**Goal of the exercise:**
For the entries below, copy exactly the line that contains "[ГОСТ 34614.3-2019 страница 22] (147, 1285)" through the line that contains "11 Hawke Drive, 2456", both ends included, and exclude all pictures.

[[ Exercise material, beginning ]]

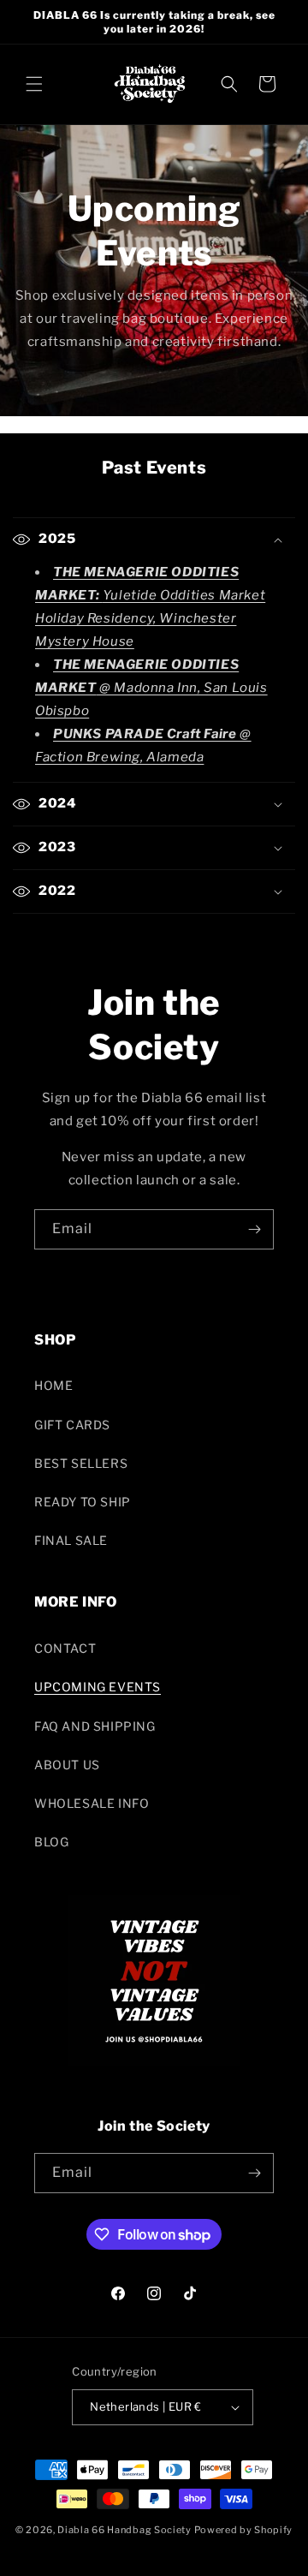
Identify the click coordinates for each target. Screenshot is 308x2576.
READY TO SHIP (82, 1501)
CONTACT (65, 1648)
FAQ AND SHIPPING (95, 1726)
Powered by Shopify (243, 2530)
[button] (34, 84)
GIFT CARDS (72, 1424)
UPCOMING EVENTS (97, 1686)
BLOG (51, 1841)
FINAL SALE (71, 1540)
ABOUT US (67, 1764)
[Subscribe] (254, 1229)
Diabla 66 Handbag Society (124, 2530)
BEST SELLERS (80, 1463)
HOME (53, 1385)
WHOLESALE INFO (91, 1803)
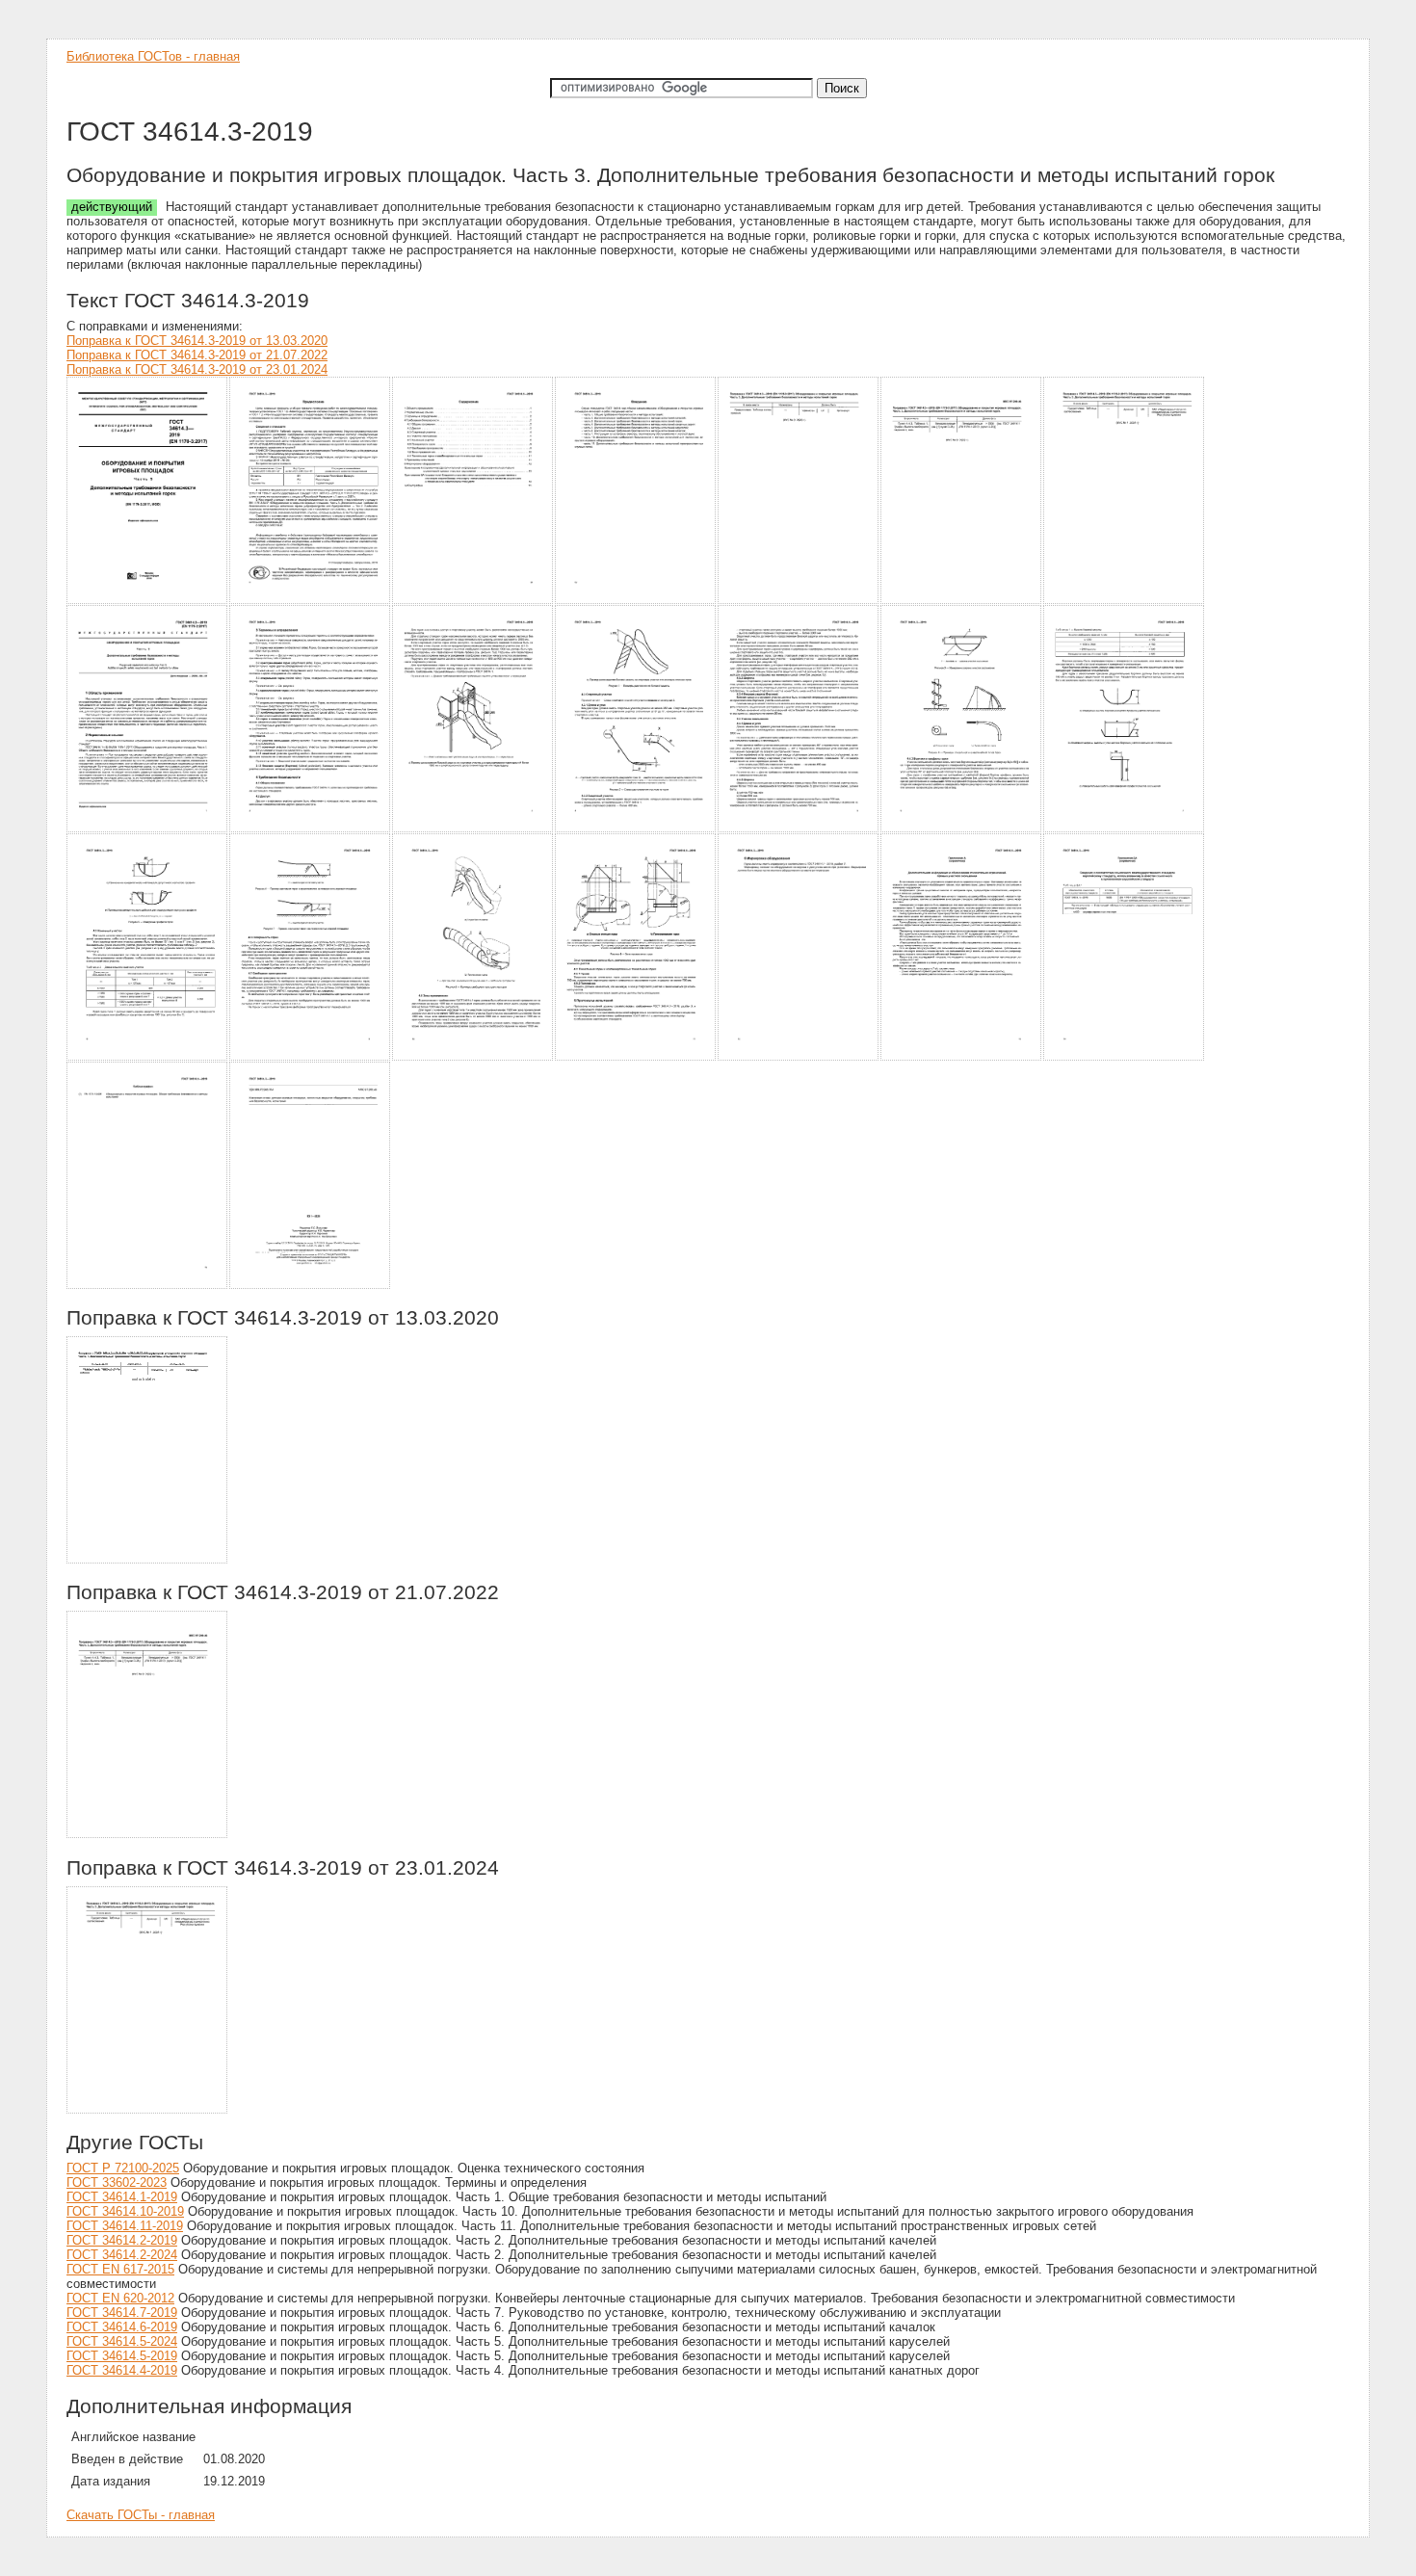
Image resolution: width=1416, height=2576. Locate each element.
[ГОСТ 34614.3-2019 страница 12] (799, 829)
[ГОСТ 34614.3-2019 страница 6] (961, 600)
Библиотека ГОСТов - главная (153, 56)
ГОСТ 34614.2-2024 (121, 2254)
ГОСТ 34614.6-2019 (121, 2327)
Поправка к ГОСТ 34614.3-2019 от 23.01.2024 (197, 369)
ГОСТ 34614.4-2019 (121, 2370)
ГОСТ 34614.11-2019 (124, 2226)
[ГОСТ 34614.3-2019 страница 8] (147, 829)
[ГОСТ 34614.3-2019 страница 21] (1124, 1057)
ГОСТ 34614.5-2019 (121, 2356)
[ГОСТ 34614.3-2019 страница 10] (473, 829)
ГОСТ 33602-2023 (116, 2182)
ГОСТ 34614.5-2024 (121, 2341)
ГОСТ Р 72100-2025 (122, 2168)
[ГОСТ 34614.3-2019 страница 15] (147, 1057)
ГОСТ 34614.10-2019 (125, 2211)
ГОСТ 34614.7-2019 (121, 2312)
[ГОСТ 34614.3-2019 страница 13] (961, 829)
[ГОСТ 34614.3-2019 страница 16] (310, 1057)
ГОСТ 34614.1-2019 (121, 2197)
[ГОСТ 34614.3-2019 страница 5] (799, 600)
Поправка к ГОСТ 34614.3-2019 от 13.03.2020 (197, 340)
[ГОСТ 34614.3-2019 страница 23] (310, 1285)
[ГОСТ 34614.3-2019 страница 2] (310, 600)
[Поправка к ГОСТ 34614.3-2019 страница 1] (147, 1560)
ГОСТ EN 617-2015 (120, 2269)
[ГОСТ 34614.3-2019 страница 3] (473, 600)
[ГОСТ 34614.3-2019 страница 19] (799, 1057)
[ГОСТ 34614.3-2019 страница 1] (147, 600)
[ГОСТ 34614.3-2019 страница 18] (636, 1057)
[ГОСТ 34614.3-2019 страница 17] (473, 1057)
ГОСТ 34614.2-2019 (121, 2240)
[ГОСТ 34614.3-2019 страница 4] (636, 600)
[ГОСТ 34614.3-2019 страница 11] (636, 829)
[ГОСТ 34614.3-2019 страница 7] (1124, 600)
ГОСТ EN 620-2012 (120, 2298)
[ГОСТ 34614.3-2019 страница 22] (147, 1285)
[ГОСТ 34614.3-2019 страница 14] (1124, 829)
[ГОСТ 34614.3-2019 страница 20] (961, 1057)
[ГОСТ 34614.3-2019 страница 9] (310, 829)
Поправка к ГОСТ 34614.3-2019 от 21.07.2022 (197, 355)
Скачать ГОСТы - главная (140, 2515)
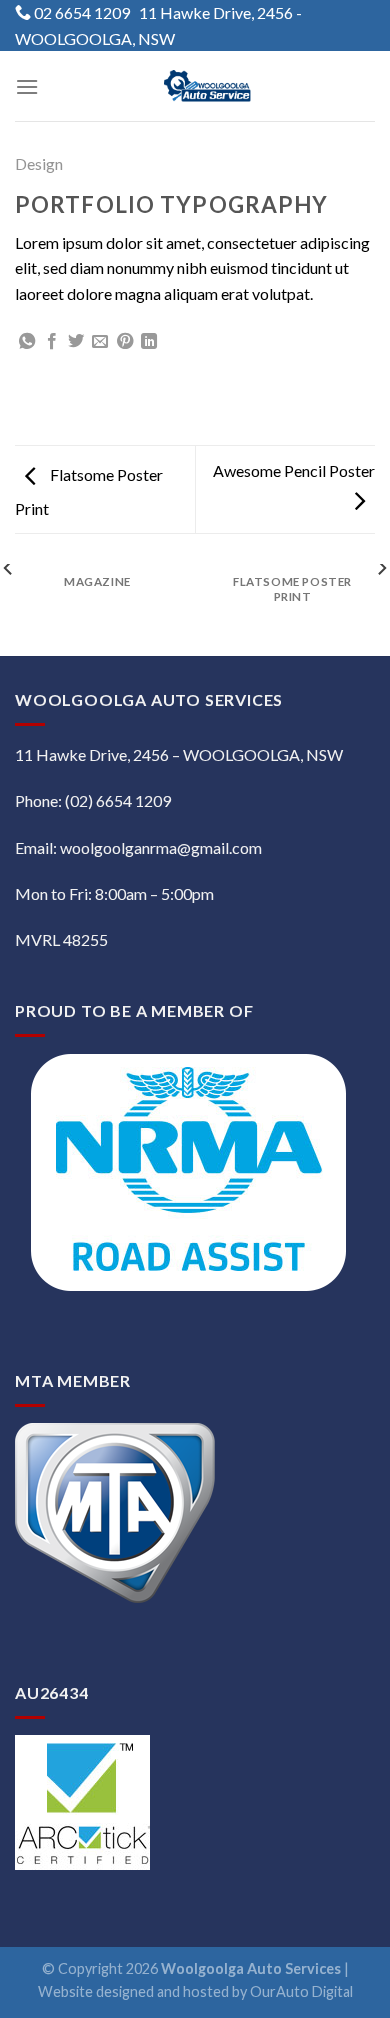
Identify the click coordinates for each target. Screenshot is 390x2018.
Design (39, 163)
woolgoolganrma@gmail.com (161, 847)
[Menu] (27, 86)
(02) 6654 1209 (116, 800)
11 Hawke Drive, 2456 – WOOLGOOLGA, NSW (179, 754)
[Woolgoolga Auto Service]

[[ Exercise material, end ]]

**Answer to this problem:**
[ГОСТ 34614.3-2019 страница 22] (147, 1285)
[ГОСТ 34614.3-2019 страница 14] (1124, 829)
[ГОСТ 34614.3-2019 страница 20] (961, 1057)
[ГОСТ 34614.3-2019 страница 9] (310, 829)
Поправка к ГОСТ 34614.3-2019 от 21.07.2022 (197, 355)
Скачать ГОСТы - главная (140, 2515)
Identify the click coordinates for each target. Screenshot is 390x2018.
Design (39, 163)
woolgoolganrma@gmail.com (161, 847)
[Menu] (27, 86)
(02) 6654 1209 (116, 800)
11 Hawke Drive, 2456 – WOOLGOOLGA, NSW (179, 754)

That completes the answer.